Here's a breakdown of parent, cluster, pod, and node, and how they relate to each other in a Kubernetes environment:
Cluster (The Parent) The overall container orchestration environment. It is a collection of physical or virtual machines (nodes) that Kubernetes manages. Highest-level object and acts as the parent of all resources. It manages everything: nodes, pods, services, and configurations. The central brain that manages the containerized applications across multiple nodes (machines).
Node Group (Node Pool) A collection of nodes that share similar configurations, such as instance types, operating systems, and resource capabilities. Node groups are typically used in cloud environments for managing autoscaling and resource allocation.
Node (Worker) The physical or virtual machine within the Kubernetes cluster that runs the containerized workloads. Each node contains the necessary services to support running containers. Master node and worker nodes.
Pod (Smallest Deployable Unit) The smallest and simplest unit in the Kubernetes object model. It represents a single instance of a running process in your cluster. Pods can contain one or more closely related containers that share resources.
One pod encapsulates one or more containers that share resources such as networking (an IP address) or storage. A node is the physical or virtual machine, and using the pods use the node's resources. Each node will have multiple pods.
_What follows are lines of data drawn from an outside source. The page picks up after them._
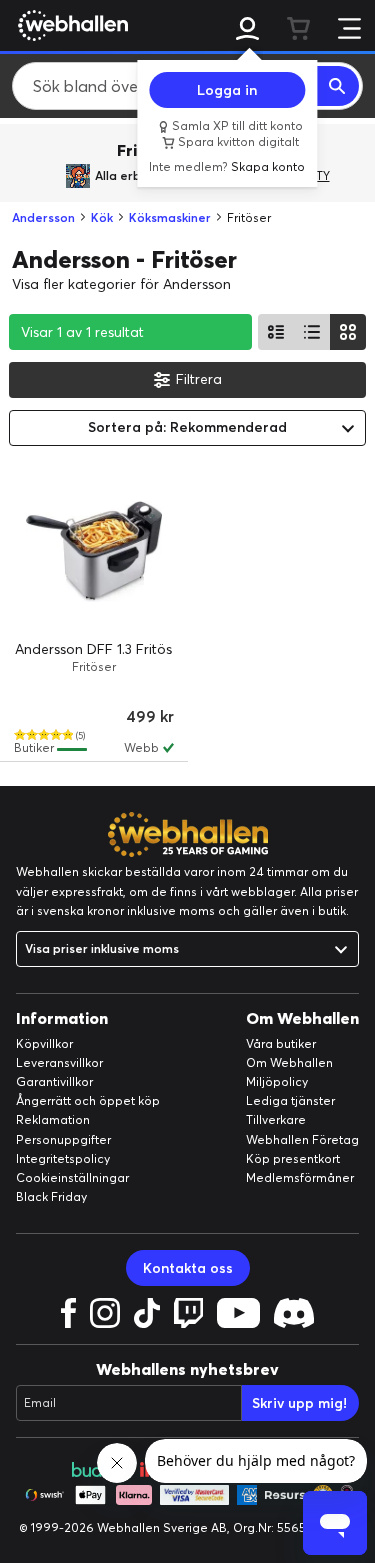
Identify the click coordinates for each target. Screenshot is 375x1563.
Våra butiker (281, 1043)
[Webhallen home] (70, 25)
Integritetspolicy (63, 1158)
Multiple pods per node: Pods share the node’s resources. Pods are ephemeral: They can be created, destroyed, and moved between nodes as needed. Kubernetes ensures balance: It manages pods across the cluster to make efficient use of node resources. This model is what gives Kubernetes its scalability and flexibility—pods are lightweight and can easily move between nodes!
But why not just make a node bigger so it can handle more pods? Because if there is a problem with that node (server), then all the pods have issues. In the hotel analogy, it's like there is one big hotel that handles all the rooms for miles around. If the power goes out, then the entire hotel doesn't have power. But if there are twenty hotels, if the power is cut to one of them, then the other hotels are still available and if they have the rooms available people in the hotel that lost power can change to that hotel instead.
But why not put everything in one container, like a traditional VM? If you have an nginx server container, php server container instead of both in one container, it separates the things you need to do with each container. Changing xginx? It doesn't touch PHP, etc.